(Information supplied Opens)

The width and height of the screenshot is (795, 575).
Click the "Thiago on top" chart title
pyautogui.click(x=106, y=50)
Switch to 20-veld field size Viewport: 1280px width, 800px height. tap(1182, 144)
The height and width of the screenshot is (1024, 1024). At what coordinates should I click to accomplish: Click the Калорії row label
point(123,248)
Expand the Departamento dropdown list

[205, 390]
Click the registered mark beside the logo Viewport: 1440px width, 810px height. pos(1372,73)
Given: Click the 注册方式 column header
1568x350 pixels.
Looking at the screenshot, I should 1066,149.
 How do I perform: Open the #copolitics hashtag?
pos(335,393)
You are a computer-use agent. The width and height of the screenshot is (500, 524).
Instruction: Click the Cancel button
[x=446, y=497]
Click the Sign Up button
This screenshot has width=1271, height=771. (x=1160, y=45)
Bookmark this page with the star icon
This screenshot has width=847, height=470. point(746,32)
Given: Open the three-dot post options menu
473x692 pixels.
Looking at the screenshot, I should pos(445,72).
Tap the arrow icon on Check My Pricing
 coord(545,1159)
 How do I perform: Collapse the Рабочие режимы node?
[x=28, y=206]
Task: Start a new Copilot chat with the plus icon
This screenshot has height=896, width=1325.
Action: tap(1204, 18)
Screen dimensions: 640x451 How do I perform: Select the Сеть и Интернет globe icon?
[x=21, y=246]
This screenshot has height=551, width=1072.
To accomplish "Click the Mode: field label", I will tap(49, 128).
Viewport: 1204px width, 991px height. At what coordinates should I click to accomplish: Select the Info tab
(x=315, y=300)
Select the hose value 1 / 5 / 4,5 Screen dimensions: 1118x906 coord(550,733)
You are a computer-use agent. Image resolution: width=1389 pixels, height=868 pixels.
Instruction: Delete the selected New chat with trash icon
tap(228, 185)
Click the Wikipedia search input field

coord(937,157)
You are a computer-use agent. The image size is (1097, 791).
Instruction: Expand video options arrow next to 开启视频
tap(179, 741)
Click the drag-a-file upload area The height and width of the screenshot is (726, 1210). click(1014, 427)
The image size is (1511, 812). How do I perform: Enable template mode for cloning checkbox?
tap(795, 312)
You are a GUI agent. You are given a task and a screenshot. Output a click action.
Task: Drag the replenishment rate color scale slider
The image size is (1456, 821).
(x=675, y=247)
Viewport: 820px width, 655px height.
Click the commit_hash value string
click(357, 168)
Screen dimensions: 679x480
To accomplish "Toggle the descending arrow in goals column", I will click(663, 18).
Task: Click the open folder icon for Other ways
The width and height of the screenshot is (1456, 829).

(Information supplied Closes)

* [Assignment]
Repeat the material above exactly, beginning with its first line and ending with the line that holds "Switch to 20-veld", and leave out everything else.

* [Task result]
The width and height of the screenshot is (795, 575).
Click the "Thiago on top" chart title
pyautogui.click(x=106, y=50)
Switch to 20-veld field size Viewport: 1280px width, 800px height. tap(1182, 144)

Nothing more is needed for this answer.